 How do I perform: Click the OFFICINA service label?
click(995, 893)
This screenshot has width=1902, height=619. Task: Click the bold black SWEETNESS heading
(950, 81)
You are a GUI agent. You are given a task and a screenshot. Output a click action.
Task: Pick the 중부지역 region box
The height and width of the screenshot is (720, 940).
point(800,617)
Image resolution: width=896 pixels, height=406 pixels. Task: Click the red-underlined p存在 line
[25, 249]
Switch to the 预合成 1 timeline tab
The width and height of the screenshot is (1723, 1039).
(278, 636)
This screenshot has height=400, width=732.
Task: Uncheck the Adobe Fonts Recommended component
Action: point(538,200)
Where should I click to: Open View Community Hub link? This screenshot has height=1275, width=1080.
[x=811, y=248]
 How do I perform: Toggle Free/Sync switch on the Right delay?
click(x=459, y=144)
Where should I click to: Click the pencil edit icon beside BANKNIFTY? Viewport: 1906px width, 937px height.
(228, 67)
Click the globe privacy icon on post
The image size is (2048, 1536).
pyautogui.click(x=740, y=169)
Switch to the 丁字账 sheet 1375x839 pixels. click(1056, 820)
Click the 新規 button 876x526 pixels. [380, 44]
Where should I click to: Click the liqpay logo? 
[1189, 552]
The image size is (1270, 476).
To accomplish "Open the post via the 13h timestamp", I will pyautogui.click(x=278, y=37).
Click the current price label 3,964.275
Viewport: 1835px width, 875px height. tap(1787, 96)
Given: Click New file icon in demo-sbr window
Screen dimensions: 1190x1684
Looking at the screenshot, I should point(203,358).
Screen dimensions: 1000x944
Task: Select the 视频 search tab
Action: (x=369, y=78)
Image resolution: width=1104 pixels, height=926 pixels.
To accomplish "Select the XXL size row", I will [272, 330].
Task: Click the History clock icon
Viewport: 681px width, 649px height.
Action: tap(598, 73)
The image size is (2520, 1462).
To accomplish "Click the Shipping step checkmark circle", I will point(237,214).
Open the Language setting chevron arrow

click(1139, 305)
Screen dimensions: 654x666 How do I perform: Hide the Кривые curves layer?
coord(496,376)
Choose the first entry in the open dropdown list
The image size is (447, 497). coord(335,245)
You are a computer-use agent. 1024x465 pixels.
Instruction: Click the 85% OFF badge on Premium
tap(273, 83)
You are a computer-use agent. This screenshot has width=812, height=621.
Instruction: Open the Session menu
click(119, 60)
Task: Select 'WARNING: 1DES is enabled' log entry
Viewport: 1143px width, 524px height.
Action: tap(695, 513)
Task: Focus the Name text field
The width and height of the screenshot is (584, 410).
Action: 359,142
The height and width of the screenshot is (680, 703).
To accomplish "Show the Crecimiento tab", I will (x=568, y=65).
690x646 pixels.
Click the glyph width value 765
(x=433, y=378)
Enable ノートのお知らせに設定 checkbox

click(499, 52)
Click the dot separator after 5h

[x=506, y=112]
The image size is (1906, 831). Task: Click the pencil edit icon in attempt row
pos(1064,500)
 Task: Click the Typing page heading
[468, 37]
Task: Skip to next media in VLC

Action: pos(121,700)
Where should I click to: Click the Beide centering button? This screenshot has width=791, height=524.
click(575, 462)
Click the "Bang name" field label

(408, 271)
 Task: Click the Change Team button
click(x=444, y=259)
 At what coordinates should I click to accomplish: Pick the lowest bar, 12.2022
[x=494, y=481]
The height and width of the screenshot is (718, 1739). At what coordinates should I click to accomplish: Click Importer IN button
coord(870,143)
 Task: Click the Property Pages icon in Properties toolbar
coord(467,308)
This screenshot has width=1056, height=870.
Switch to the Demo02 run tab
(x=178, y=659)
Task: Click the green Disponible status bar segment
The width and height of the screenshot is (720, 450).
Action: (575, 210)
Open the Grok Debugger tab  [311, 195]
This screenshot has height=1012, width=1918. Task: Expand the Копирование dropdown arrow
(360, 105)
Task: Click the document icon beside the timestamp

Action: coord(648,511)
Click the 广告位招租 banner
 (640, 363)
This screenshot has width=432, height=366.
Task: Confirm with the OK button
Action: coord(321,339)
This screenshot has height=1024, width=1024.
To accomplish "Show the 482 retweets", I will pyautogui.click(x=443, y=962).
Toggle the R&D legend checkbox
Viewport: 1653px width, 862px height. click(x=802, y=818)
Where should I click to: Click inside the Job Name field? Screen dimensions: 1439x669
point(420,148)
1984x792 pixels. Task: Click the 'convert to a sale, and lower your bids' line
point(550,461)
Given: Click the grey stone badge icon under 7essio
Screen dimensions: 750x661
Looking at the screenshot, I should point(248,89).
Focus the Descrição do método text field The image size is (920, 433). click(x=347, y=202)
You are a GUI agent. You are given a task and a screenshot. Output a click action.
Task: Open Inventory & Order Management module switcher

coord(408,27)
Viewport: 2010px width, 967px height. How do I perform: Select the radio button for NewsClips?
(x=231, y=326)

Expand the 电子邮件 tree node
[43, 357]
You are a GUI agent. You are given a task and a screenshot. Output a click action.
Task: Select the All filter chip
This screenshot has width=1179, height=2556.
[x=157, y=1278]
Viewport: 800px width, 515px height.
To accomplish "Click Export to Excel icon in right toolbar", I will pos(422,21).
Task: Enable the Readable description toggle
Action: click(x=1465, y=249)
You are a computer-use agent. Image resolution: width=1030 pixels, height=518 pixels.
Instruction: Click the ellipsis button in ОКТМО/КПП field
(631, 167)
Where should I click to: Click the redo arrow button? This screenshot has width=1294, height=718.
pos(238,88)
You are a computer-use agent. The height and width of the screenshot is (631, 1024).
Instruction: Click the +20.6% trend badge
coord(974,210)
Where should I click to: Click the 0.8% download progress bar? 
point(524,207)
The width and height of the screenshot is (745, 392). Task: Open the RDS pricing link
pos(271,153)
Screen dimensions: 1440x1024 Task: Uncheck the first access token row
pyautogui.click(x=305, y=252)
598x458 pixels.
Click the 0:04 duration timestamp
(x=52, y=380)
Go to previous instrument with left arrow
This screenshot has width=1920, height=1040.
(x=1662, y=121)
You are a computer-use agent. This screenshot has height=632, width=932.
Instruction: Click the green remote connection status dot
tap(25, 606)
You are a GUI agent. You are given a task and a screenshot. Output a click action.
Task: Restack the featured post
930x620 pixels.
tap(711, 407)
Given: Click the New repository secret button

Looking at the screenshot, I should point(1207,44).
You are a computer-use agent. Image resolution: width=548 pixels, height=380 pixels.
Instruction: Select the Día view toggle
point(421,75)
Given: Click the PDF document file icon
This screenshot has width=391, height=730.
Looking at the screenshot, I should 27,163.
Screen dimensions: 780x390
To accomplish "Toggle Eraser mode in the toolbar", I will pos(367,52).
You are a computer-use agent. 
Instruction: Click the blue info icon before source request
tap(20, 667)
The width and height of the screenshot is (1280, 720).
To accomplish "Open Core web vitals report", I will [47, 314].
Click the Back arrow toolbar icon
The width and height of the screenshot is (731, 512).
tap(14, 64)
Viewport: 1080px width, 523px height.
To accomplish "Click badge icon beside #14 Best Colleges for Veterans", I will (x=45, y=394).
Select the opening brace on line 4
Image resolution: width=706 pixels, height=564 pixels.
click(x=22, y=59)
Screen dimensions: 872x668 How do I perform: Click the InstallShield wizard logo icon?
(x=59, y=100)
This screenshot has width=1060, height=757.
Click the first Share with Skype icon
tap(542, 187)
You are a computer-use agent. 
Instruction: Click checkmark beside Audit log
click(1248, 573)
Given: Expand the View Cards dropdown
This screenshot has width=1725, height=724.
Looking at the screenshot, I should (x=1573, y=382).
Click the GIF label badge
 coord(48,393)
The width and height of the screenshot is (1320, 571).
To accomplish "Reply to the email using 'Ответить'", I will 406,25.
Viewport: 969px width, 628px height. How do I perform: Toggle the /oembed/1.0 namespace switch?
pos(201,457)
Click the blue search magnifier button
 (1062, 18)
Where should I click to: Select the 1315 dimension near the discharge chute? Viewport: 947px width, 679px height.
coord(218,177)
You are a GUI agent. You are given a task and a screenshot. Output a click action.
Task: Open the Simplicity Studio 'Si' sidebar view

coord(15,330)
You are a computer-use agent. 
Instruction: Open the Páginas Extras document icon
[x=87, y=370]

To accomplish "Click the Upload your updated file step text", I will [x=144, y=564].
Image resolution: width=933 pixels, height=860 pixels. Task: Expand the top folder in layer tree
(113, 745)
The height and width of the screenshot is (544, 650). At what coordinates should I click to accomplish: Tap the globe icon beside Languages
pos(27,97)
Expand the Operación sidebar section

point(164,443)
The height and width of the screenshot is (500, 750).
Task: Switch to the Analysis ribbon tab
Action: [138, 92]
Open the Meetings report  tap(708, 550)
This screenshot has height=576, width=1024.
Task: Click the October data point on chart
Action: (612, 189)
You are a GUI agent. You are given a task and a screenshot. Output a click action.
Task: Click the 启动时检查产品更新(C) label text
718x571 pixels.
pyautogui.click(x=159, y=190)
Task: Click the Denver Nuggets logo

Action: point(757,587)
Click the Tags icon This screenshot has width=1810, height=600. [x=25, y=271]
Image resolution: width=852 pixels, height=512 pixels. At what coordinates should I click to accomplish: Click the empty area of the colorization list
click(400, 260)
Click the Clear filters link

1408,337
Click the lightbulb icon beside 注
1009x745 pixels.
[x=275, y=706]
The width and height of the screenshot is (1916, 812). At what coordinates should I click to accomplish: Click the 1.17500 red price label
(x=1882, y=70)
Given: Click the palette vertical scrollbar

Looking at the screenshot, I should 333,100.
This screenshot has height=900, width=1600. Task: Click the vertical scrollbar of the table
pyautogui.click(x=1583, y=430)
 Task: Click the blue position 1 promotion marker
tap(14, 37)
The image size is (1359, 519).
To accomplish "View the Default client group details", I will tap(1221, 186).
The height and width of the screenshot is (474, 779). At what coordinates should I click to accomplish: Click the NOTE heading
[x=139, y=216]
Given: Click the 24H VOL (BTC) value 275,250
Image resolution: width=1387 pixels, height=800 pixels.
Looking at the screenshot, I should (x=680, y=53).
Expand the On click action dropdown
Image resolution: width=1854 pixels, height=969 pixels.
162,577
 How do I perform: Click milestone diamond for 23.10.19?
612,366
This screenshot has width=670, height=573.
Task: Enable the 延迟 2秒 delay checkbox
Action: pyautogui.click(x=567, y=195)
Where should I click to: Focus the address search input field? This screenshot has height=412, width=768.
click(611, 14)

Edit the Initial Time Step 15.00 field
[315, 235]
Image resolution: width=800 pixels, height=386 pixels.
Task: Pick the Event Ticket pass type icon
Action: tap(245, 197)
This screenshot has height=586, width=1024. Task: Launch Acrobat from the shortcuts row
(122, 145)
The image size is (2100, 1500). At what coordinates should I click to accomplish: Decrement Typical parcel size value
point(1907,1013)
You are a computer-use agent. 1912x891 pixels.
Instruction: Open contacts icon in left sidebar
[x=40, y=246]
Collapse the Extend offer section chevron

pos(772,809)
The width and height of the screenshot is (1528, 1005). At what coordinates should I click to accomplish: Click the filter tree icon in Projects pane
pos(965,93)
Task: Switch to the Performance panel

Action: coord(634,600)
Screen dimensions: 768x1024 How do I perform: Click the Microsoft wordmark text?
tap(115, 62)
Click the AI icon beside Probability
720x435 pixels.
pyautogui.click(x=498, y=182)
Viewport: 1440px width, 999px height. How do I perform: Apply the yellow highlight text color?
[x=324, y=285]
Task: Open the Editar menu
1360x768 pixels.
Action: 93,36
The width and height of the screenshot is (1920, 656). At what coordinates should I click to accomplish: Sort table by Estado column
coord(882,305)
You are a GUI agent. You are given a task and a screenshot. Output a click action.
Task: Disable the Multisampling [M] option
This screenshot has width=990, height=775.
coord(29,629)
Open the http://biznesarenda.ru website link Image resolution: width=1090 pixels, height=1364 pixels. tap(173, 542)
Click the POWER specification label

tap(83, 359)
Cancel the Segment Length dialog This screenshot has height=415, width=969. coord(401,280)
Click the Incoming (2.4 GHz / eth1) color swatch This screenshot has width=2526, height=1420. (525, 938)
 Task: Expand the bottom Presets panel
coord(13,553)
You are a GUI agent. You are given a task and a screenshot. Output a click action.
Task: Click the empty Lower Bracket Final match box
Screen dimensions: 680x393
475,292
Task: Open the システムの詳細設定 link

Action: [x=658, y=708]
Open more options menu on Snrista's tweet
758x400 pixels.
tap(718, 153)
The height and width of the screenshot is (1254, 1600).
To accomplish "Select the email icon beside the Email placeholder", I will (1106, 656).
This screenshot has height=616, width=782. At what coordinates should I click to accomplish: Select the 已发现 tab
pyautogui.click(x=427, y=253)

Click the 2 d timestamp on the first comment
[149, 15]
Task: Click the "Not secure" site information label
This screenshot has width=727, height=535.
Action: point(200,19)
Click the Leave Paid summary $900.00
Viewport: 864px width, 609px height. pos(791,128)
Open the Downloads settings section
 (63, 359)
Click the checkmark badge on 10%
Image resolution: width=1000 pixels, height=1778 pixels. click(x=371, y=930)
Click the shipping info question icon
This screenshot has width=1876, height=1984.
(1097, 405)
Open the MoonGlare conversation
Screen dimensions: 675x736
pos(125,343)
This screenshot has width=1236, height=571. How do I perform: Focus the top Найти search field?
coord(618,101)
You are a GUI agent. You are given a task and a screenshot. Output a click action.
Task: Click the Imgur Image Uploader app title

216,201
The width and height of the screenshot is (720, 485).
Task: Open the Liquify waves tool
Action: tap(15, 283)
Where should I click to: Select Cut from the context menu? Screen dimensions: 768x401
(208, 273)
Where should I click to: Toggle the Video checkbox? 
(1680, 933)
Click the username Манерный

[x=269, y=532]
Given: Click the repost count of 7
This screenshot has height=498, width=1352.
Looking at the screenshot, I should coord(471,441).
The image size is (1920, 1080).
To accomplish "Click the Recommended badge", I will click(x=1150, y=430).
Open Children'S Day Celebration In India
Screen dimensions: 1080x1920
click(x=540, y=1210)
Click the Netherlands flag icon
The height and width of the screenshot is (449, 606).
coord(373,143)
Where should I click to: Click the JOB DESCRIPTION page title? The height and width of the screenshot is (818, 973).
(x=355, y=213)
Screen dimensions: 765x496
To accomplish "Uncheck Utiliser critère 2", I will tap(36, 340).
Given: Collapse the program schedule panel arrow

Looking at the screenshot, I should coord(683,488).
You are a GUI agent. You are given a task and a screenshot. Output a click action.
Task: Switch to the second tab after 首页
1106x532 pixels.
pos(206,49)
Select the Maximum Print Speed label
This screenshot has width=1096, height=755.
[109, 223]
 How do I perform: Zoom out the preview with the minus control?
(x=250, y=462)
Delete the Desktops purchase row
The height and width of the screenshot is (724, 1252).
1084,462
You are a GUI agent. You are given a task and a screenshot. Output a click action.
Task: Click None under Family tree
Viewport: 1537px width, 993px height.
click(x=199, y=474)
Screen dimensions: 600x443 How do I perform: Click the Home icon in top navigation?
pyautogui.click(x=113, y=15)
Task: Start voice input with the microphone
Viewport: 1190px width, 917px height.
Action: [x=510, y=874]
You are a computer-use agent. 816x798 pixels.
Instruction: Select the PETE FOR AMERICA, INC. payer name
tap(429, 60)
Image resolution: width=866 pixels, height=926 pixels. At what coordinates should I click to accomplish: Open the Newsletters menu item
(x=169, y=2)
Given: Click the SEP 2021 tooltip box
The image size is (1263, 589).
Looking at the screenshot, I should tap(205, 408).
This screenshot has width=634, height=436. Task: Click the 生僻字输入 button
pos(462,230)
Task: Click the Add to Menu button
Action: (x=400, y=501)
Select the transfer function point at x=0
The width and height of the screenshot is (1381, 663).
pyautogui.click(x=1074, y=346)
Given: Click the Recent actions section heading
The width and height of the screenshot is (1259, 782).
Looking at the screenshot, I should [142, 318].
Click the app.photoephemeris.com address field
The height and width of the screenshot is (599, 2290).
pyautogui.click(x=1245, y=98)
-------------------------
* Your instructions *
Within the material above, transcribe exactly the lines that run from the line holding "Given: Expand the View Cards dropdown" through the line holding "Click the Tags".

* Result for this task *
Given: Expand the View Cards dropdown
This screenshot has width=1725, height=724.
Looking at the screenshot, I should (x=1573, y=382).
Click the GIF label badge
 coord(48,393)
The width and height of the screenshot is (1320, 571).
To accomplish "Reply to the email using 'Ответить'", I will 406,25.
Viewport: 969px width, 628px height. How do I perform: Toggle the /oembed/1.0 namespace switch?
pos(201,457)
Click the blue search magnifier button
 (1062, 18)
Where should I click to: Select the 1315 dimension near the discharge chute? Viewport: 947px width, 679px height.
coord(218,177)
You are a GUI agent. You are given a task and a screenshot. Output a click action.
Task: Open the Simplicity Studio 'Si' sidebar view

coord(15,330)
You are a computer-use agent. 
Instruction: Open the Páginas Extras document icon
[x=87, y=370]

To accomplish "Click the Upload your updated file step text", I will [x=144, y=564].
Image resolution: width=933 pixels, height=860 pixels. Task: Expand the top folder in layer tree
(113, 745)
The height and width of the screenshot is (544, 650). At what coordinates should I click to accomplish: Tap the globe icon beside Languages
pos(27,97)
Expand the Operación sidebar section

point(164,443)
The height and width of the screenshot is (500, 750).
Task: Switch to the Analysis ribbon tab
Action: [138, 92]
Open the Meetings report  tap(708, 550)
This screenshot has height=576, width=1024.
Task: Click the October data point on chart
Action: (612, 189)
You are a GUI agent. You are given a task and a screenshot. Output a click action.
Task: Click the 启动时检查产品更新(C) label text
718x571 pixels.
pyautogui.click(x=159, y=190)
Task: Click the Denver Nuggets logo

Action: point(757,587)
Click the Tags icon This screenshot has width=1810, height=600. [x=25, y=271]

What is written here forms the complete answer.